Here I am jotting down the learnings from my last assignment. While I learnt many things, one of the most important lesson to me goes in sync with a great man’s words “All I know is, Nothing“.
- Importance of Coding and Logging standards for an organization or at-least a team. By defining those standards upfront, the effort saved as the application grows bigger was quite evident to me.
- Importance of defining metrics and having a clear distinction between application and business metrics.
- Identifying standards for publishing events and consuming them.
- Identifying data storage formats, I worked mainly on Apache Avro. The advantages it brings when there is a Schema Evolution.
- Importance Encryption and Tokenization standards for the data we deal with. You know privacy is no more a wishlist, but a law. It also made me understand difference between the two terms used here.

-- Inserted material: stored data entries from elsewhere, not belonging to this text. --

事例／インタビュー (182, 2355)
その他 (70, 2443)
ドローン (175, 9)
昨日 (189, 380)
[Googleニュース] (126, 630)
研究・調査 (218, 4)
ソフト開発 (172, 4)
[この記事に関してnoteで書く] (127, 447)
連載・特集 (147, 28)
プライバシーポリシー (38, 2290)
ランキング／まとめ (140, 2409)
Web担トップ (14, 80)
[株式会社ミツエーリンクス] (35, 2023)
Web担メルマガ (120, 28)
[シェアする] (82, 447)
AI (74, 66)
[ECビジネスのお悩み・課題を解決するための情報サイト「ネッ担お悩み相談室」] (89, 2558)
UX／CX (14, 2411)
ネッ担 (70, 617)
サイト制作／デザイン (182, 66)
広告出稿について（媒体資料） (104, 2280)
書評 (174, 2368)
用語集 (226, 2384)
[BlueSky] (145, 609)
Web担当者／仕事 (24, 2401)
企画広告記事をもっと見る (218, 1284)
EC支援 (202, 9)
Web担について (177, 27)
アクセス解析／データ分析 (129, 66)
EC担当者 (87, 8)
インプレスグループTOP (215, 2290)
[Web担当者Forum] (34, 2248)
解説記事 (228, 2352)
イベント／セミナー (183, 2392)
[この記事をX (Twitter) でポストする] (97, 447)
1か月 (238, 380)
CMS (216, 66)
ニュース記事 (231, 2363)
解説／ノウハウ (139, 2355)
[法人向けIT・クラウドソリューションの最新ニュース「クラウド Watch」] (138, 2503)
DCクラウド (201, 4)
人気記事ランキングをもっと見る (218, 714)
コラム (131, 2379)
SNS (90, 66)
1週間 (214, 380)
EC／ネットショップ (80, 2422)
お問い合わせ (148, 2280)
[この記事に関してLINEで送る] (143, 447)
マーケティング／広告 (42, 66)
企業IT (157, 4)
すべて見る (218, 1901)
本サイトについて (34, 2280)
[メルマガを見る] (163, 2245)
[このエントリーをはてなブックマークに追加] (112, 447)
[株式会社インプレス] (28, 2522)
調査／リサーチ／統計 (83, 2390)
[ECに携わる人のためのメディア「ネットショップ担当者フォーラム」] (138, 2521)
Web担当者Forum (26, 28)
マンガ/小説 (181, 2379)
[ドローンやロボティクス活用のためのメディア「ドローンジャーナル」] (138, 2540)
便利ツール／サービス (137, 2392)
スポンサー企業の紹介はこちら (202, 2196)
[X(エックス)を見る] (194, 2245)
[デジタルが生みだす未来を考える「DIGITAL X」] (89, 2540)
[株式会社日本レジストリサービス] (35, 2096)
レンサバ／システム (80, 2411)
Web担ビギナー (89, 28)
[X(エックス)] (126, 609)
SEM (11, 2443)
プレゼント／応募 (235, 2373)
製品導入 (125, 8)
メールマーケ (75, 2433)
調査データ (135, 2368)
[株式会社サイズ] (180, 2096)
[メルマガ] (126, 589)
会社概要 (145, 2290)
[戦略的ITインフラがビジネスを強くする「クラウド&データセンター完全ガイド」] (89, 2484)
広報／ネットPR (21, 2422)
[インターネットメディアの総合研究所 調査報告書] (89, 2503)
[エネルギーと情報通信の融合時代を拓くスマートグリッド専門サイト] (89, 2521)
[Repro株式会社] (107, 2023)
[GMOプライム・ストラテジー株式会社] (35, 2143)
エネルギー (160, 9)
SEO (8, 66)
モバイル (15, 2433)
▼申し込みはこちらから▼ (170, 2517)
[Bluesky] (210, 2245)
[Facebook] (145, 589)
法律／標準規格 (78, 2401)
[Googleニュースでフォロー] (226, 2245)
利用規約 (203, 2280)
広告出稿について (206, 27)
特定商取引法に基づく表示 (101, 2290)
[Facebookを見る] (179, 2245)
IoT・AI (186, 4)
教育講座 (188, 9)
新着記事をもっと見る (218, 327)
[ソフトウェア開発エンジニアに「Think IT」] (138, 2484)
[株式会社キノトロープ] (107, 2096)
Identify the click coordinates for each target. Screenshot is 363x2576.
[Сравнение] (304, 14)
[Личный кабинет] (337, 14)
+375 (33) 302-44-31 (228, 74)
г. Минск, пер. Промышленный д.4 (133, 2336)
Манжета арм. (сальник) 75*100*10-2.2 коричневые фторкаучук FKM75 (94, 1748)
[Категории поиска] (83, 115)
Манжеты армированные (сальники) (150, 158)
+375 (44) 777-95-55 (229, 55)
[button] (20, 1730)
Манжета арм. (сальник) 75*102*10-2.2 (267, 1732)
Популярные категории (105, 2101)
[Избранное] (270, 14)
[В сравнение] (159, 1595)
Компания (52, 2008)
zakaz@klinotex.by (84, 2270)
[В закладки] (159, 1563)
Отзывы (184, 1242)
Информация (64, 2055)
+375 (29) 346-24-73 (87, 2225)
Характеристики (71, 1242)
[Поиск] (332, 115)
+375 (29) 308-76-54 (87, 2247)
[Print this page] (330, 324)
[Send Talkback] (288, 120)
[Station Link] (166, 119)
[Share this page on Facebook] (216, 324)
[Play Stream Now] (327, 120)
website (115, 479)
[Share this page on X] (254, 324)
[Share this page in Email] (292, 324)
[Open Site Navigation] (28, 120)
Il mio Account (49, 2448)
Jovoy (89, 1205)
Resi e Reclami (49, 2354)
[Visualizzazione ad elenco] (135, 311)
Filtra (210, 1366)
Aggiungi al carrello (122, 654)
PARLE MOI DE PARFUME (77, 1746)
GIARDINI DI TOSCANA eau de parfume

- Importance of defining a schema/model for the data we deal with and how Avro enforces certain data quality checks in the pipeline.
- I also understood what schema evolution is and how its needs to be a planned move. Enforcing schema compatibility checks before changing them.
- Avro IDL makes it super easy to define/design schemas for the data we deal with.
- Challenges involved with Union and complex union types.
- Impacts of breaking schema changes on production systems and probable solutions to handle that.
- Defining our custom Logical type as part of Avro. Example : Encryption and Tokenization.
- I learnt a lot about how Kafka can fit into some of the applications, especially when its event based.
- Difference between System and Business events.
- Leveraging Schema registry to enforce checks while producing and consuming messages from topic.
- Kafka headers and how that can be leveraged in the pipeline.
- Producing data with multiple schemas versus single schema to a single topic.
- Importance of metadata (Data about data).
- Kafka Connect and use cases around it.
- A little bit about Kafka Streams.
- Learnt Scala (just enough for Spark), build and execute jobs by leveraging Livy.
- Understand about partitioning, re-partitioning, data shuffles.
- Consuming messages from Kafka in batch mode.
- Learnt few things about the executor, executor cores and memory management in Spark.
- Spark History, Zeppelin notebooks for Spark.
- Unit testing in Spark and its importance.
- Writing workflow as code and understanding of how Airflow works.
- Creating custom Operators.
- How docker can help us have $0 infrastructure cost during development and Unit testing.
- Kubernetes is still a partially known area. I learnt about accessing the pods, managing secrets, YAML files.
- From reading about Design patterns to actually to see it being used.
- Importance of Unit Testing and Code Reviews.
I have listed some of the domains that I have worked on. If one cannot traverse across domains for a specific Customer, then we are hardly making use of the richness of the data.
- Customer – I was able to understand the different challenges a company will have in dealing with Customer data.
- Sales – All the different attributes related to a transaction and why its critical to have them available in the system Near Real time.
- Preference – For people who work under marketing, the preference of customer plays a great role and with more laws around them, its important to have them updated and be available to the marketing teams.
- Loyalty – The success of this program can only be measured when the company can leverage this data to its benefit.
This is a brain dump of the previous assignment I worked on but it will also serve as a reminder of all the learnings as well as the unknowns. I also plan to write other posts related to some of the topics listed here as I truly believe in “To teach is to learn twice“.